TRIBUNNEWS.COM, SEMARANG - Kapolda Jawa Tengah digugat anggotanya berinisial Brigadir TT ke PTUN Semarang atas keputusan pemberhentian tidak hormat (PTDH).
Menanggapi gugatan tersebut, Polda Jateng pun menyiapkan tim hukum melayani gugatan yang dilayangkan Brigadir TT (30) di PTUN Semarang.
Brigadir TT merupakan anggota Subditwisata Ditpamobvit Polda Jateng yang diberhentikan dengan tidak terhormat.
Kabid Humas Polda Jateng, Kombes Pol Agus Triatmaja menyebutkan pihaknya telah menyiapkan langkah hukum menghadapi gugatan tersebut.
"Silakan mengajukan gugatan ke PTUN, itu hak yang bersangkutan dengan melalui mekanisme yang berlaku."
"Polda Jateng siap dan akan menyiapkan tim untuk hadapi gugatan tersebut," sebut Agus, Jumat (17/5/2019).
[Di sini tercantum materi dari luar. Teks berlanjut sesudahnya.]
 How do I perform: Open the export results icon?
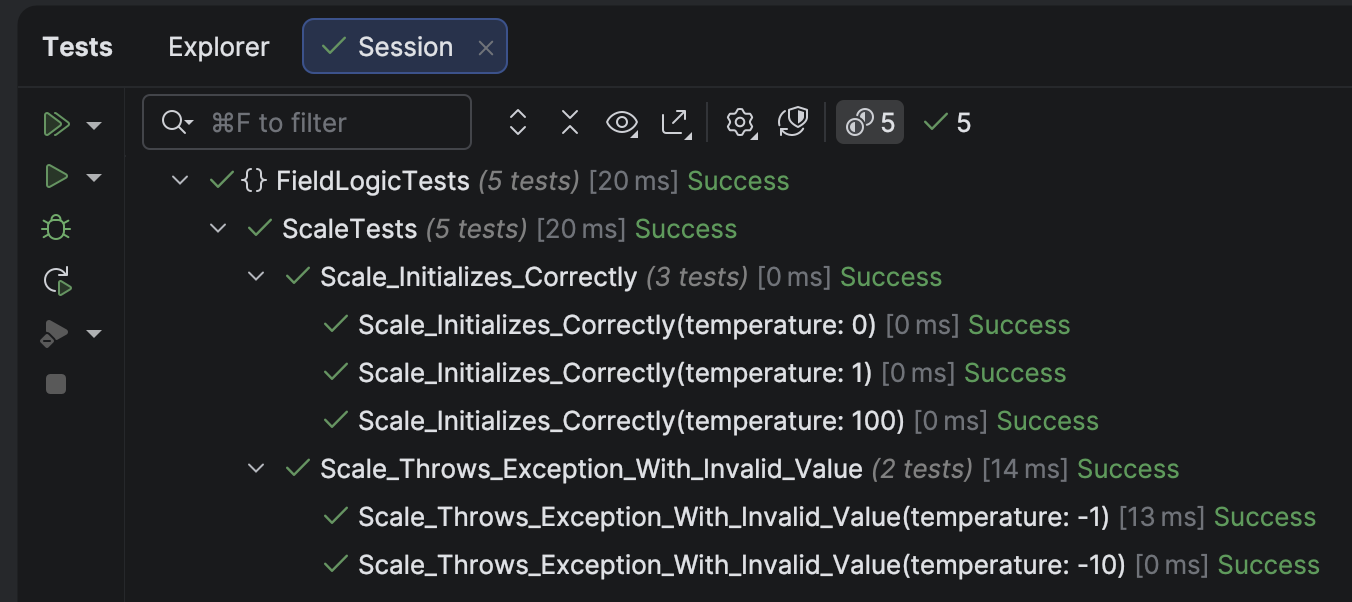(675, 122)
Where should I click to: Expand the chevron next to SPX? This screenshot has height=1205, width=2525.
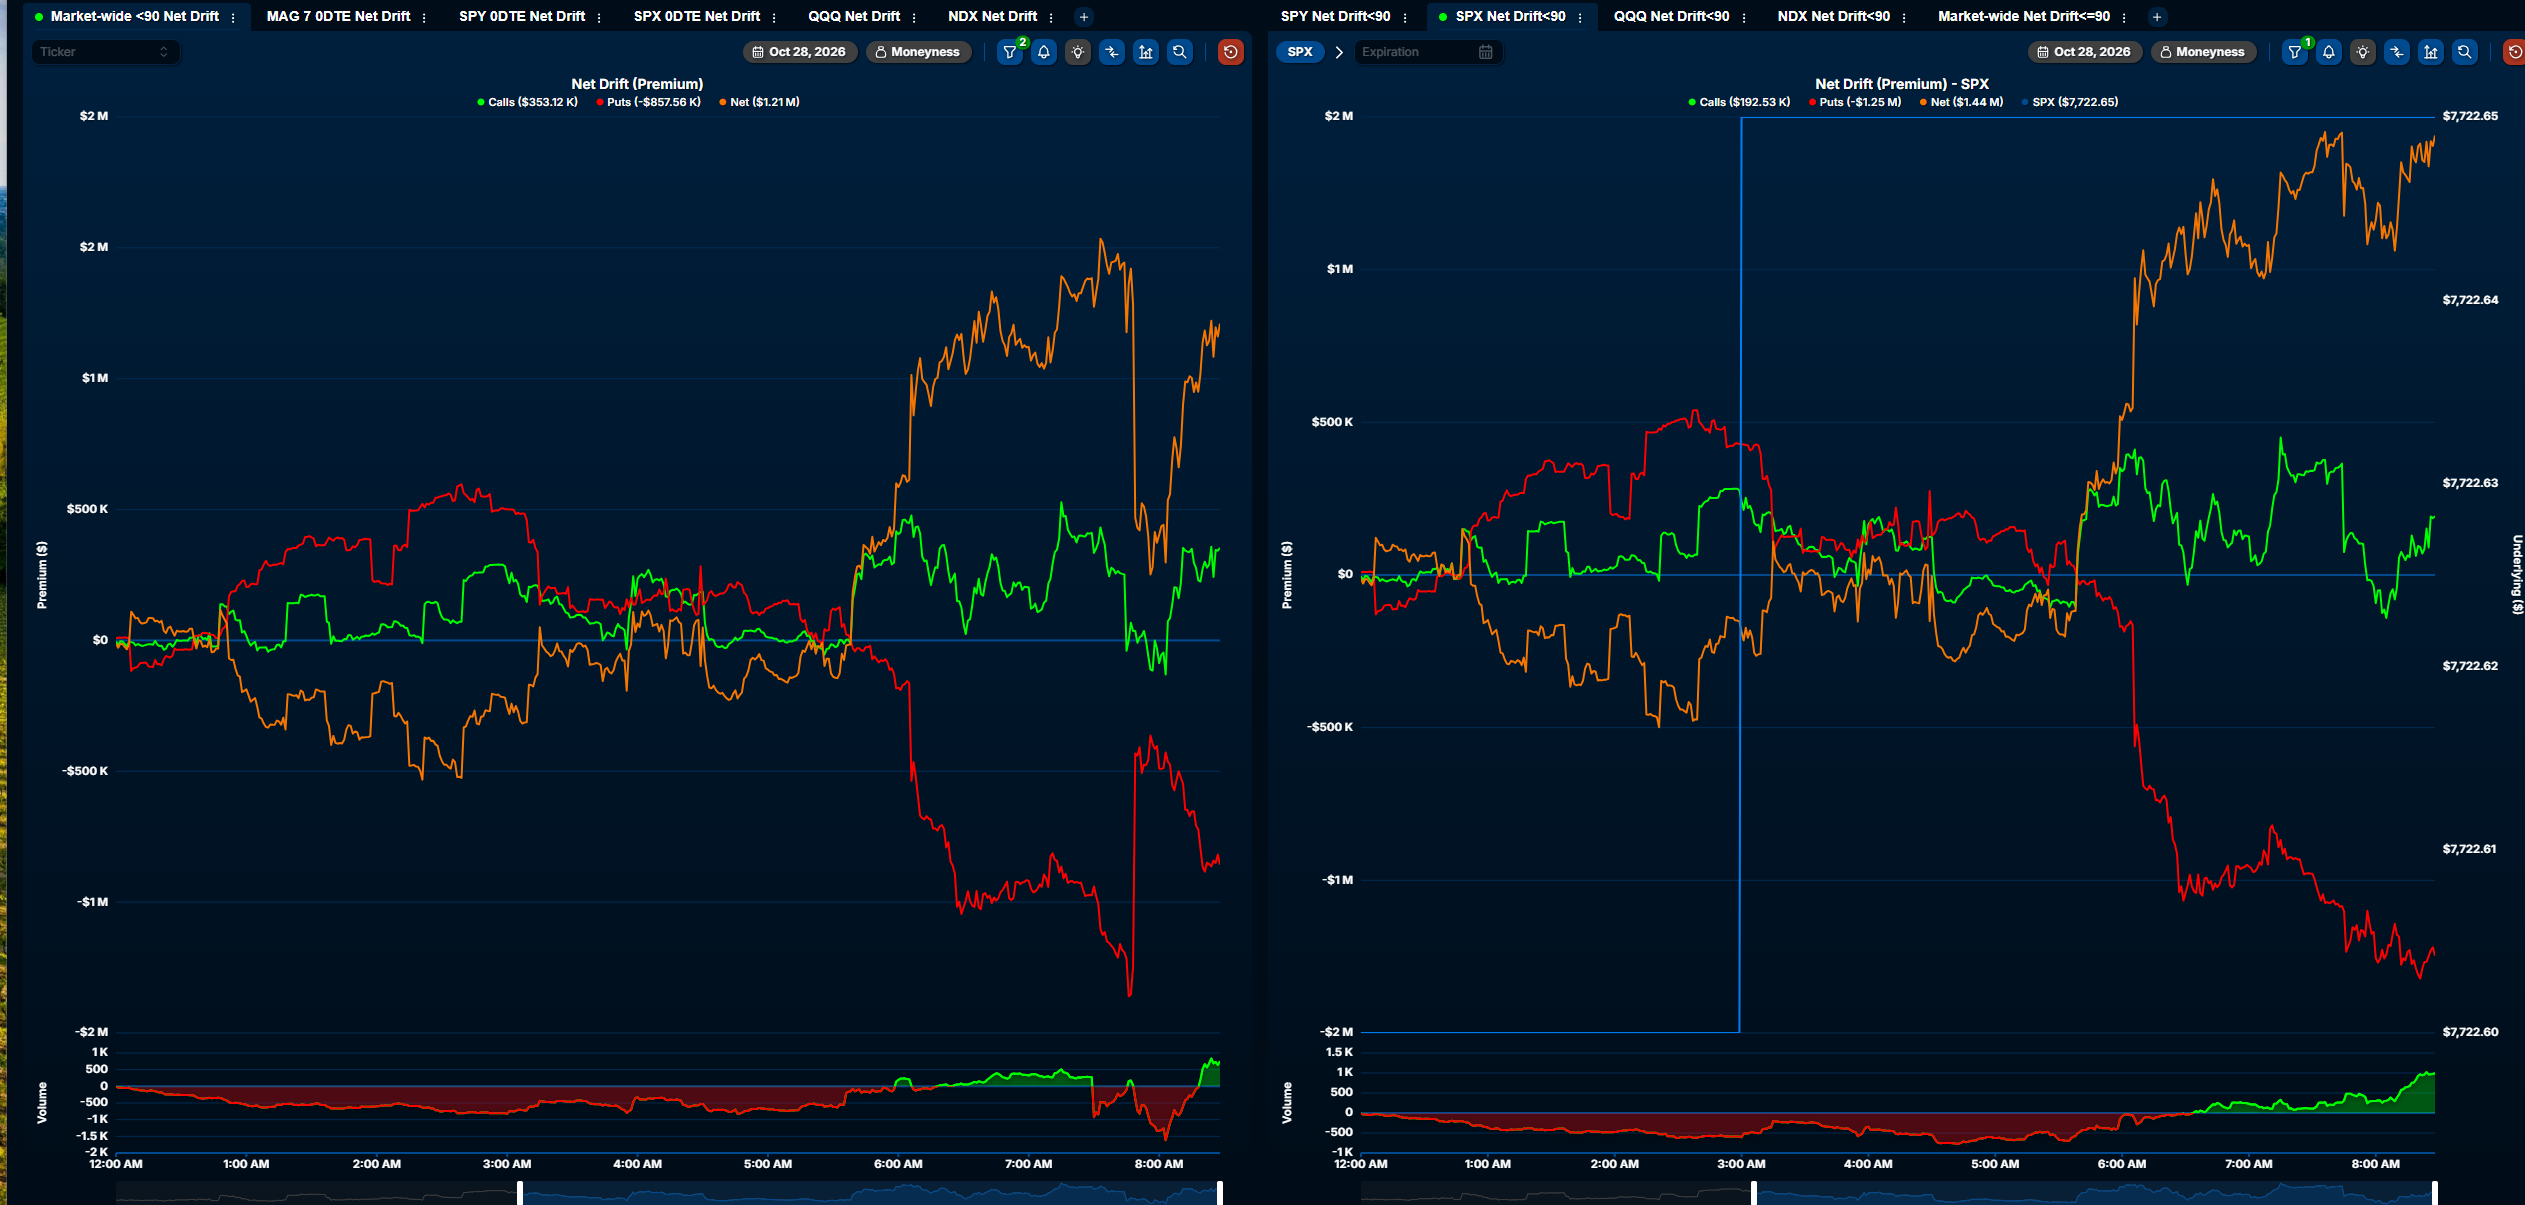pos(1339,52)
Menurutnya, pemberhentian Brigadir TT telah melalui prosedur yang berlaku.
Ia menyebut Brigadir TT dijerat pasal pasal 7 dan pasal 11 Peraturan Kapolri tentang kode etik profesi Polri.
"Yang bersangkutan diberhentikan secara tidak hormat karena perilakunya dinyatakan sebagai perbuatan tercela," katanya.
Namun, ia tak menjelaskan secara detail perbuatan tercela yang dilakukan Brigadir TT.
Pasal yang dituduhkan menyebutkan setiap anggota Polri harus menjaga dan meningkatkan citra, soliditas, kredibilitas, reputasi, dan kehormatan Polri, menaati dan menghormati norma kesusilaan, norma agama, nilai-nilai kearifan lokal, dan norma hukum.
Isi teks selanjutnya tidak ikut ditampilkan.